In december 2016 kregen we een telefoontje van de Informatiebeveiligingsdienst voor gemeenten (IBD) dat er een laptop van een leverancier was zoekgeraakt. Een laptop waarop mogelijk persoonsgegevens van inwoners van Medemblik stonden. Deze leverancier had de kwaliteit van WOZ-bestanden getoetst en daarvoor persoonsgegevens gebruikt, zoals geboortedata, BSN-nummers en naam-adres-woonplaatsgegevens. Privacygevoelige gegevens, die in verkeerde handen identiteitsfraude mogelijk maken. De leverancier wist niet zeker of deze gegevens op de vermiste laptop stonden. Ze wisten bovendien niet wat er precies met deze laptop was gebeurd, bijvoorbeeld of hij was gestolen met het doel om persoonsgegevens te misbruiken.
De gemeente Medemblik hanteert een belangrijk principe: onze inwoners hebben recht op informatie, ongeacht hoe groot of klein een incident is. Dat principe passen we structureel toe. Als bijvoorbeeld per ongeluk een paar brieven voor verschillende inwoners in één envelop terechtkomen, dan lichten we de betrokken inwoners zo snel mogelijk in. Dit incident was een stuk groter dan een paar brieven in één envelop. We moesten ervan uitgaan dat de data nog op de vermiste laptop konden staan. De persoonsgegevens van 21.000 inwoners van Medemblik konden dan mogelijk in verkeerde handen komen.

Crisisteam
Op donderdag kregen we de melding van de IBD. Op vrijdagochtend hebben we de burgemeester en gemeentesecretaris geïnformeerd. Maandag bespraken we met een kernteam wat we moesten doen. De IBD vertelde ons dat we het datalek bij de Autoriteit Persoonsgegevens moesten melden. Het datalek was weliswaar niet door ons veroorzaakt, toch is het een wettelijke verplichting dat dit wordt gemeld. Dat hebben we vrijdag gedaan. Ook bespraken we de opties voor communicatie naar onze inwoners. Omdat het onderzoek naar de precieze toedracht van het datalek door de IBD nog liep, besloten we mede op hun advies nog niet te communiceren. Wel stelden we een klein crisisteam samen van onder meer de gemeentesecretaris, het afdelingshoofd Strategie en Organisatie (als proceseigenaar en trekker), het afdelingshoofd Publiek, de informatiemanager en de adviseurs communicatie.
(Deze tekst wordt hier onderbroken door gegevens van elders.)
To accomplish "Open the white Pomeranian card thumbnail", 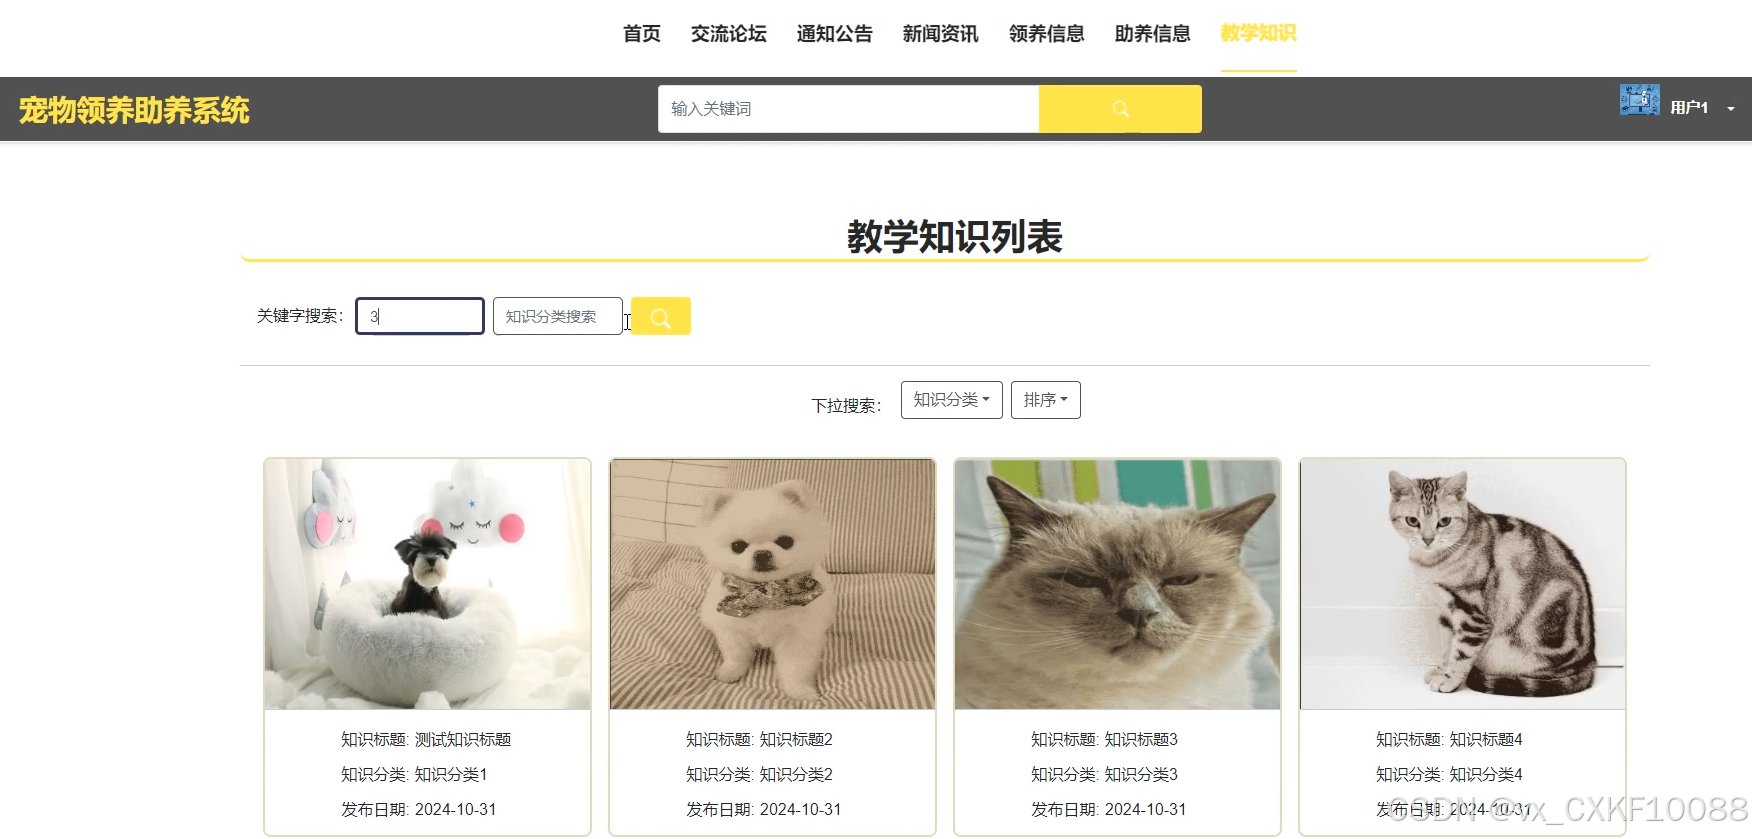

‘Je weet nooit of je het goed doet. Dan is het belangrijk dat je werkt volgens je eigen principes’

Op maandagochtend kwam dit team bij elkaar. De belangrijkste vraag die op tafel lag: hoe gaan we communiceren? We waren niet de enige gemeente die dit was overkomen, want deze leverancier werkte tijdens het incident voor zo’n vijftig gemeenten. We zagen hoe andere gemeenten er mee omgingen. Sommige deden nog niets, andere zetten alleen een melding op hun website. Wij stonden voor ons principe, namelijk dat we onze inwoners altijd goed willen informeren. Maar dat principe had dit keer grote impact. Het betekende dat we een campagne moesten opzetten om 21.000 inwoners te informeren, met 21.000 brieven en het beantwoorden van alle vragen die daarop zouden volgen. Vanaf het begin lieten we iemand van het secretariaat alles bijhouden: wat er was besproken, welke acties er moesten gebeuren, wie wat zou doen. Dat bleek essentieel, want daardoor konden we snel handelen. Het was duidelijk wie wat deed. Het hielp ons bij onze eigen organisatie en later voor de verantwoording waarom we iets hadden gedaan.

Identiteitsfraude
We vroegen de afdeling communicatie om een formeel communicatie-advies. Op dinsdag bespraken we dit met het college. Het leverde discussie op, wat natuurlijk logisch is. We haalden ons nogal wat op de hals door hier zo uitgebreid over te communiceren. Maar het college besloot ook dat we aan ons principe vast moesten houden. We willen een open overheid zijn.
Op vrijdag viel de brief bij 21.000 inwoners op de mat. We hadden de gelegenheid aangegrepen om mensen bewust te maken van het risico op identiteitsfraude. We legden in de brief uit wat er was gebeurd, dat hun gegevens mogelijk in verkeerde handen terecht waren gekomen, hoe ze zelf identiteitsfraude kunnen herkennen en wat ze kunnen doen als ze vermoeden dat ze slachtoffer zijn van identiteitsfraude. Daarbij vermeldden we websites die meer informatie kunnen geven, zoals die van het Centraal Meldpunt Identiteitsfraude.

Social media
We hebben heel veel reacties gehad. Mails en telefoontjes en mensen aan de balie. Het klantcontactcentrum sluit op vrijdag altijd om 14.00, nu was het open tot 17.00. We hadden informatie op de website gezet waar we naar verwezen in de brief. Ons systeem voor onder meer telefonie ging in het weekend uit de lucht, een ongelukkige samenloop van omstandigheden: er was net dat weekend onderhoud gepland door de IT-leverancier en dat kon niet meer veranderd worden. Wel hebben we ervoor kunnen zorgen dat onze website, met informatie over het datalek, bereikbaar bleef. Ook hebben onze mensen van communicatie het hele weekend social media gemonitord en daar direct vragen beantwoord. Via een groepsapp hielden we elkaar op de hoogte.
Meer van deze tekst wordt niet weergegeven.